The last thing she thought of was Gretyl’s race of permanent overlords, and how much her dad would love that idea.
*
After a week, everyone stopped walking stooped over, ready for the ceiling to cave in when the drones finished their work. The default commentariat figured out walkaway labs were being terminated with prejudice, and photos of fried corpses that made the rounds on the walkaway net leaked into default. The consensus was that a second strike against the underground campus—whose secrecy was never great and had slipped within days of the attack—was unlikely. Still, they devised evacuation drills.
It wasn’t medical supplies that filled the tunnels—it was computers. Abstractly, Iceweasel knew computers had mass. All the ones she’d consciously interacted with had been so small as to be invisible—a speck of electronics stuck to something big enough to handle with stupid human hands. Somewhere were air-conditioned, armored data centers full of computers, but they only appeared as plot elements in shitty gwot dramas. She assumed that these geometrically precise wind-tunnel buildings with bombproof bollards and monster chillers had the relationship to reality that Hollywood bank vaults had to real vaults.

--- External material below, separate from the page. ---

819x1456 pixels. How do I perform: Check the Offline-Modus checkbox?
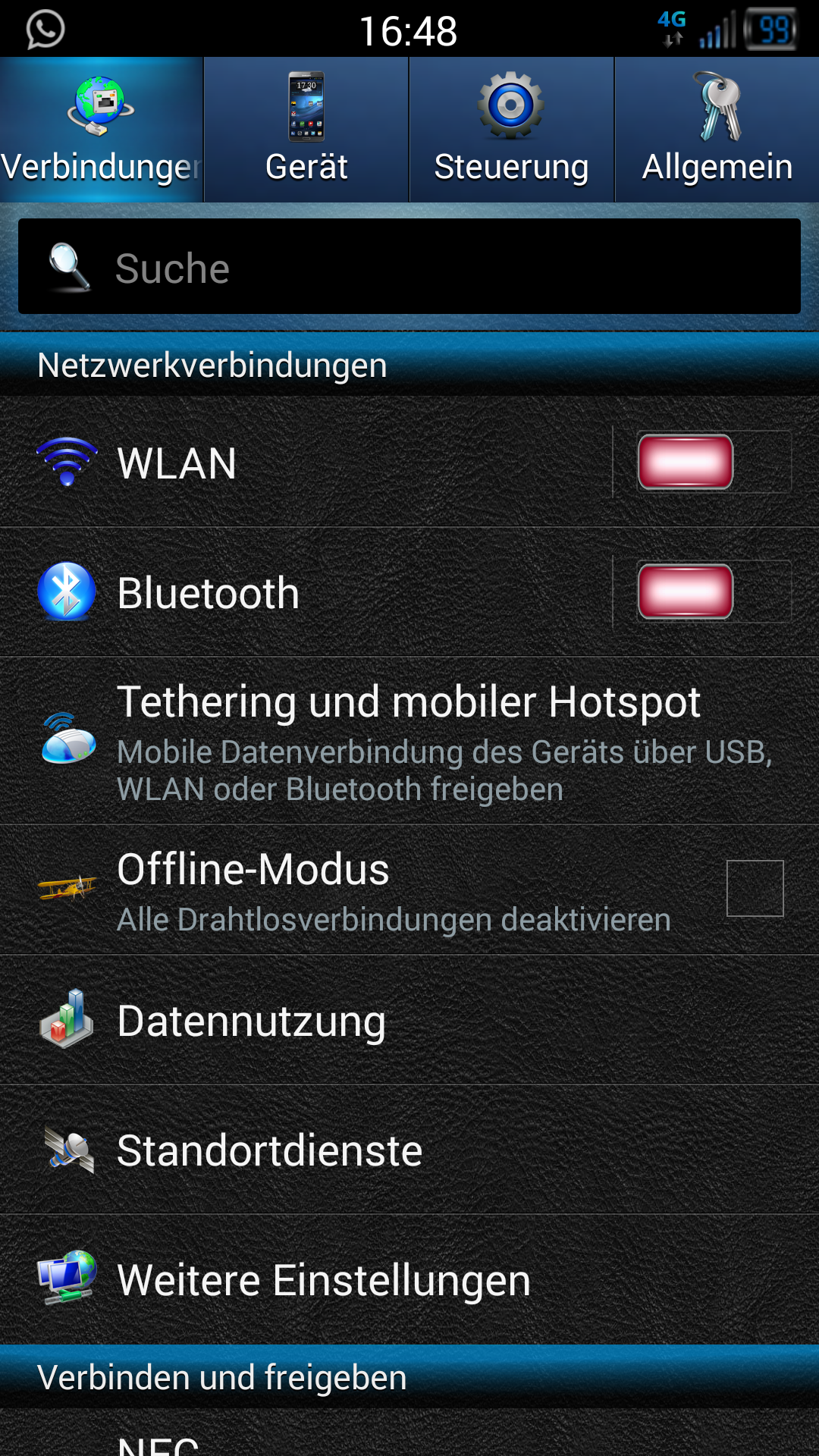point(755,888)
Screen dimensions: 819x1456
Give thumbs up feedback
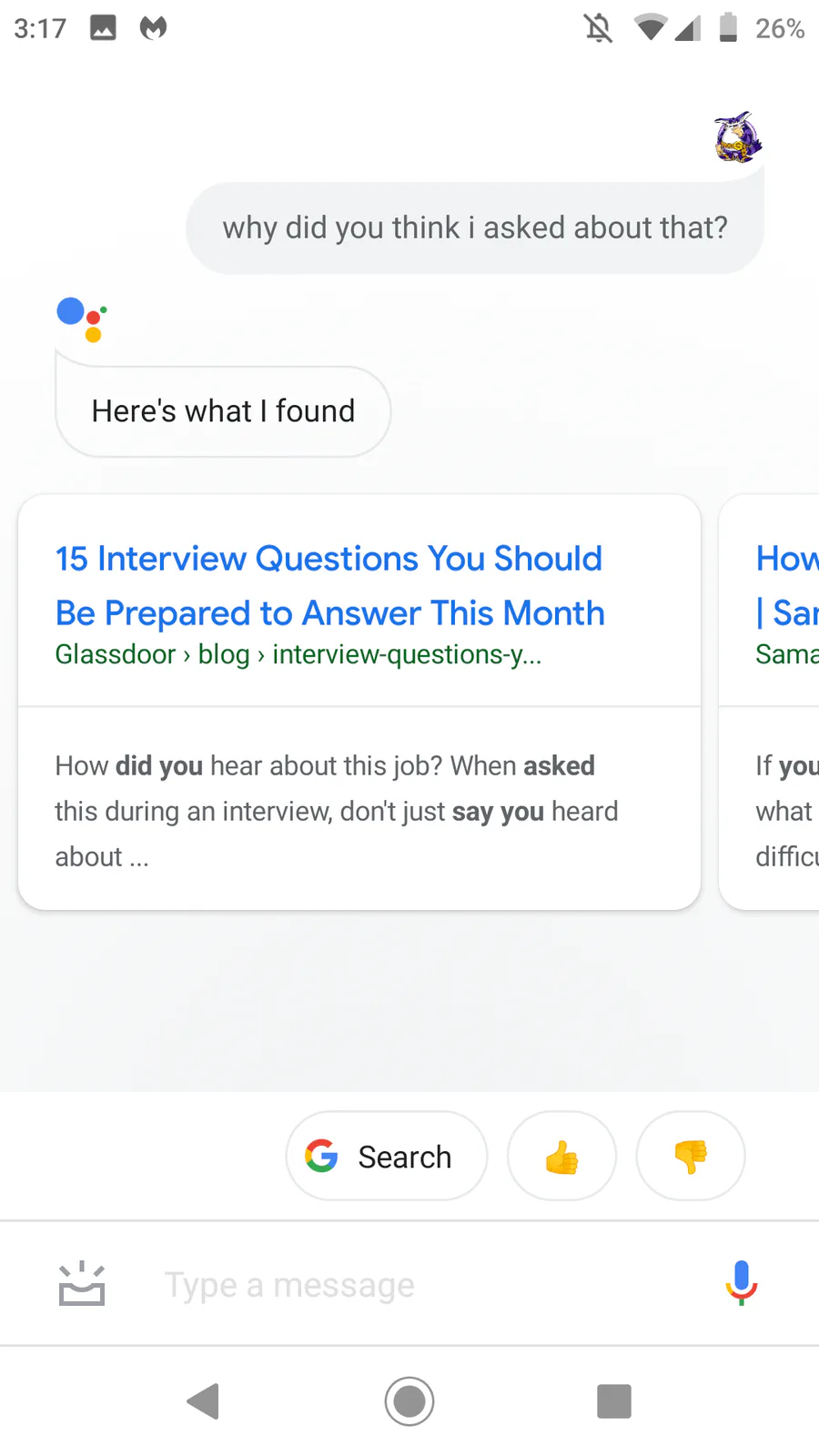pyautogui.click(x=561, y=1156)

Whether “real” data centers were neat, ranked terraces of aerodynamic hardware, that’s not how walkaways did them. The word went out across the region for compute-power. People came with whatever horsepower they had. They logged it with the master load-balancer, which all the top comp-sci types fiddled with. “Load-balancer” became a conjurer’s phrase, curse and invocation. Something was always wrong, but it did miracles, because the collection of motley devices, sprinkled around the tunnels, linked by tangles of fiber in pink rubber sheaths, delivered compute cycles that made Dis leap into consciousness.

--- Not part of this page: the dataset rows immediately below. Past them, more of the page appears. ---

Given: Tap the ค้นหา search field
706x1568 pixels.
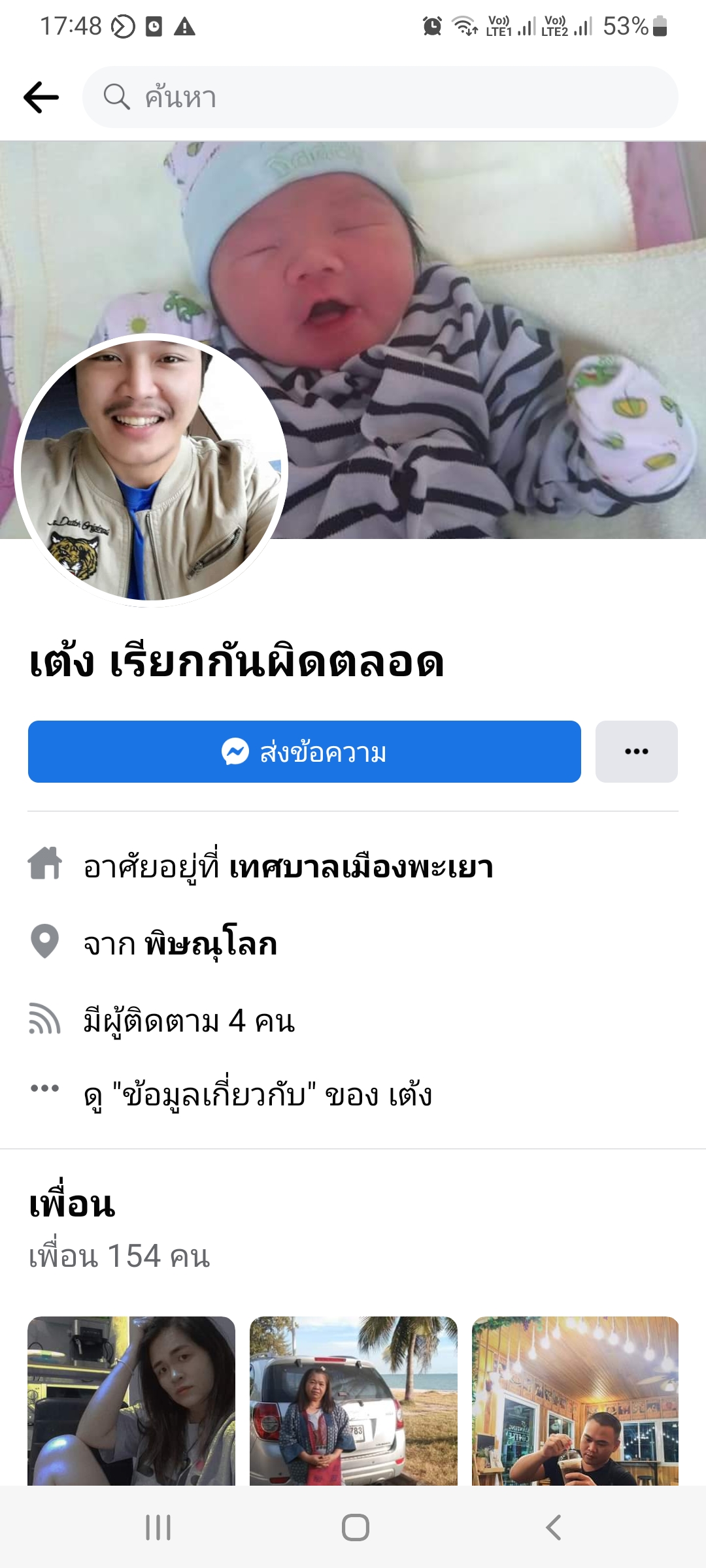Looking at the screenshot, I should pyautogui.click(x=379, y=97).
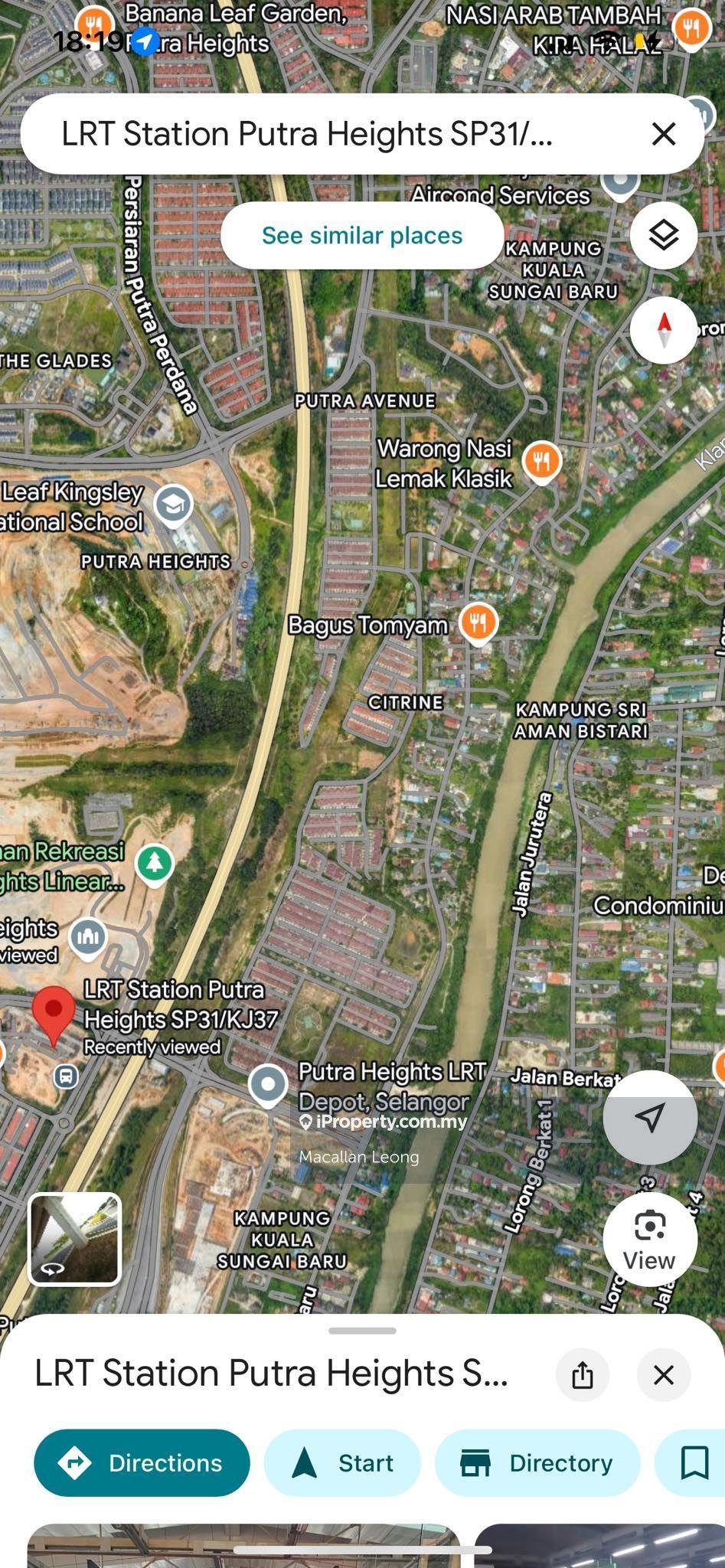Open the Street View thumbnail
Screen dimensions: 725x1568
(x=75, y=1238)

Iceweasel’s workspace was near a tunnel exit where the heat wasn’t bad and she could watch the warring researcher clades. The comp-sci people always wanted to reboot Dis every time they found a new way of eking out another point of efficiency on the load-balancer; the cog sci people hated this because Dis was making breakthroughs in upload and simulation. Being liberated from the vagaries of the flesh and being able to adjust her mind’s parameters so she stayed in an optimal working state turned Dis into a powerhouse researcher.
It also made her miserable.
“I’m groundhog daying again, aren’t I?”
“Honestly? Yes. We had this conversation, word for word, last week.”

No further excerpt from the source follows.